April 19, 2010 by Sheryl J. Moore
When I started speaking to large groups about five years ago, I would usually include slides in my presentations that talked about the top-selling products, regulatory trends, and upcoming changes to product designs. Now keep in mind, the market environment was much different then. It seemed like every other company was being sued in a class action suit (no, lawyers never get tired of money) and negative media was DEFINITELY in the headlines (senior suitability, anyone?). At that time, many of the product designs in the fixed and indexed annuity markets contributed to bad agent behavior. There were alot of products with big bonuses, big commissions, and big surrender charges (relative to today). The products were not necessarily bad in and of themselves. It is just that they were easily manipulated to suit the needs of the ill-informed or ill-intentioned. (And by the way, I own one of those big surrender charge/big bonus products, which just goes to show that they are definitely suitable for some people!)

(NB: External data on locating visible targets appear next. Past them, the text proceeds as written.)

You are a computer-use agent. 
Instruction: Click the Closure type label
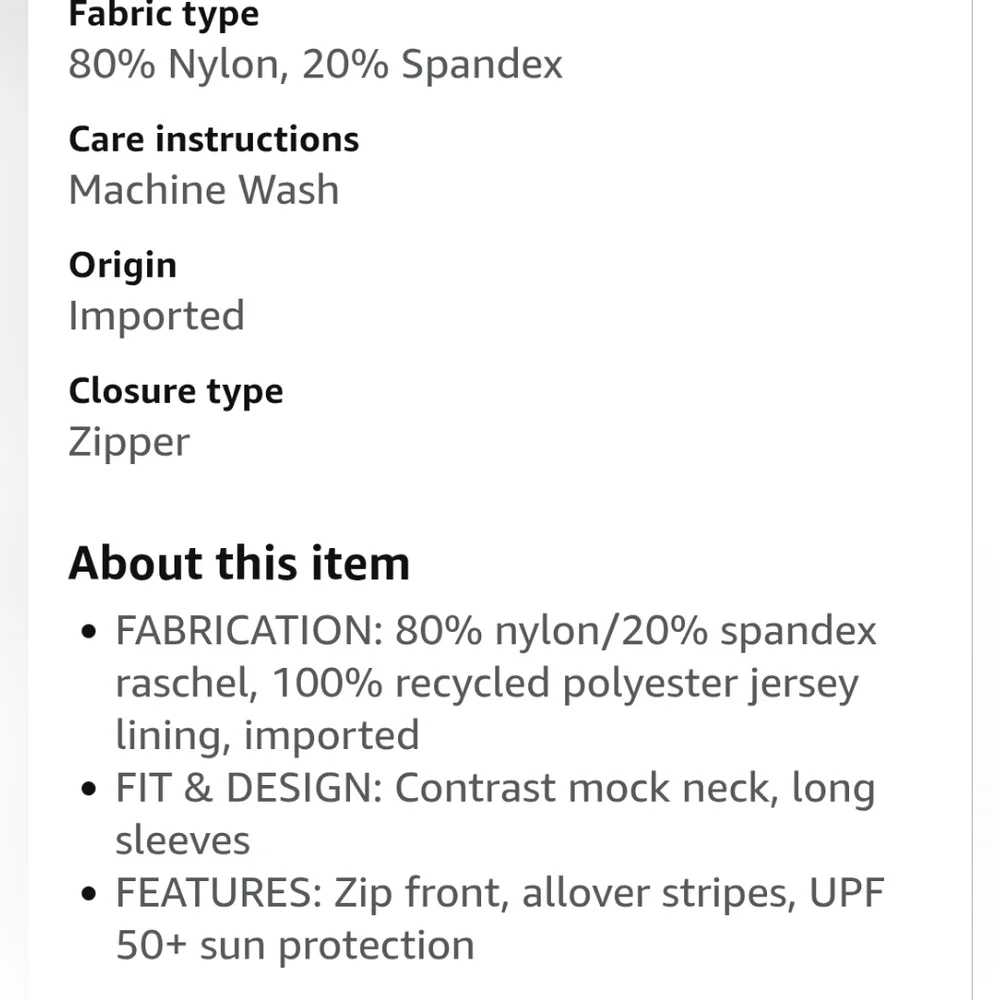click(176, 391)
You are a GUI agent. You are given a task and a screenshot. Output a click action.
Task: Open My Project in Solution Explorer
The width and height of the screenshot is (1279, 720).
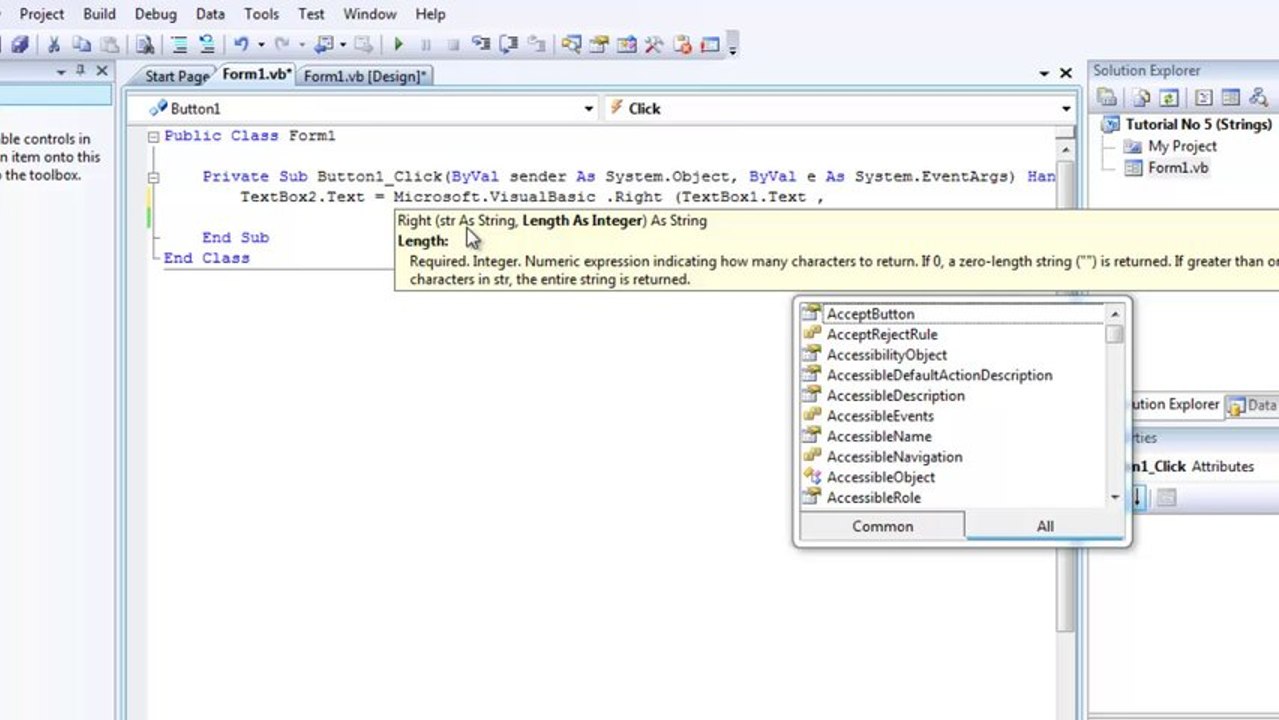pyautogui.click(x=1181, y=146)
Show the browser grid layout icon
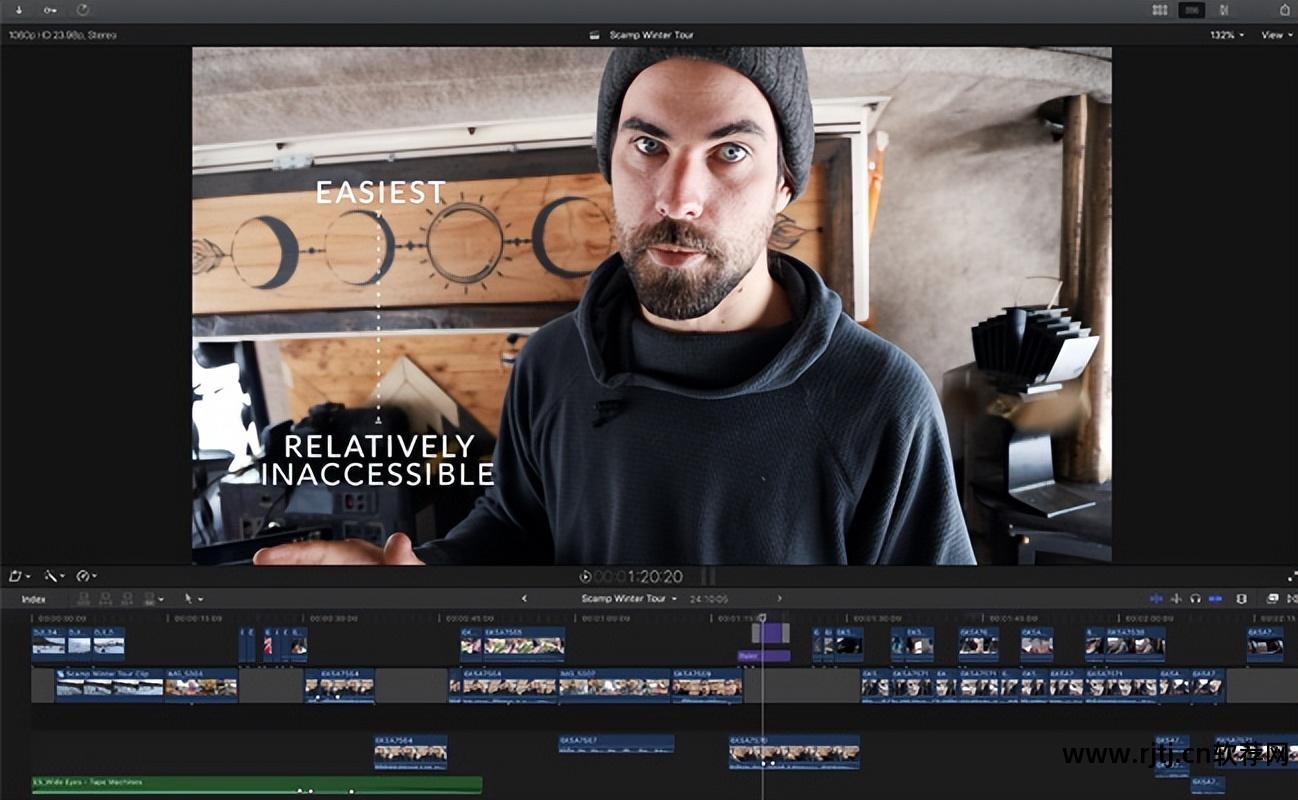 [1160, 10]
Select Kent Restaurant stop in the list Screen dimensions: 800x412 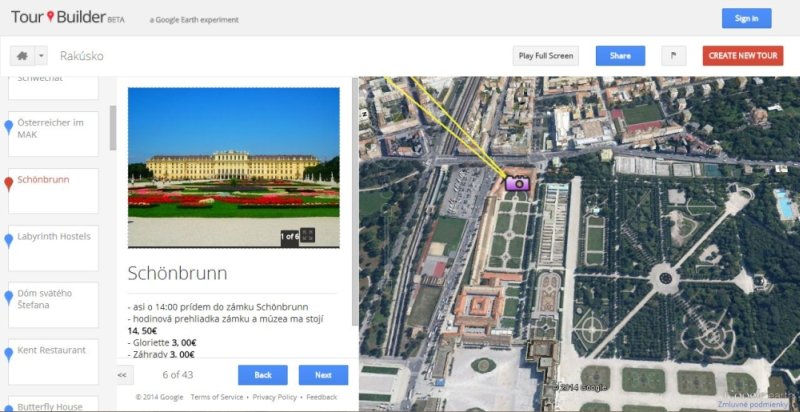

Ultimately, the agents in these seminars would ask always ask, “Why does the insurance commissioner approve these products if they cause so many problems?”
My response, “Because every product is suitable for SOMEONE. It is not up to the commissioner to determine suitability; it is your responsibility to determine suitability.”
They would then follow-up, perplexed with, “Then why do insurance companies develop and file such products with the insurance commissioner?”
Sadly, I would have to respond with, “Well- quite frankly, they do it because you will sell it.”
Isn’t that a shame? At times, profitability and sales have taken precedence over the client and even the agent. I will give you that things are alot different today. I may not like the 10/10 rule, or how it limits consumer’s choices. However, I do have to admit that alot of the suitability issues with annuities have disappeared down the drain along with extended surrender charge products. Further regulatory action has helped, and so has increased disclosure. But should we really be forced into compliance?
The truth is finally spreading about indexed annuities: negative media is not nearly as prevalent. Complaints on the products have never been lower, and product designs are simple and consumer-friendly as a whole today.
But there are still a couple of products out there that are disappointing. Agents may have trouble understanding the products which can lead to miscommunication to the client. Who ends up being “on the hook” in the end when the lawyers come calling? The agent. Of course the insurance company has done a fine job exponging themselves of any responsibility (their forms and disclosures clearly explained how that product functioned!) in nearly all cases. In the end, however, products like this hurt us all.
After all of the hard work I have done over the past five years, ensuring that the reputation of indexed annuities is based on accurate information, it scares me to think that a couple of products (that coincidentally do not sell so well) could put us in a position to take a step back in terms of this reputation.
If you are a company looking to develop such a product, you can count on two things:
1. I will not work with you in your product development endeavors, and
2. What comes around goes around
Ultimately, everyone pays a price for shady business practices. When you consciously make a decision to market a questionable product, you are no better than a sneaky snake oil salesman. Such practices nearly always seem to come full circle whether it be through fines, lawsuits, or merely targeted negative media. I will not contribute to it, but I will not endorse it either.
It is just unfortunate that all of us tend to bear the ‘scarlet letter’ label when you forge ahead with such designs.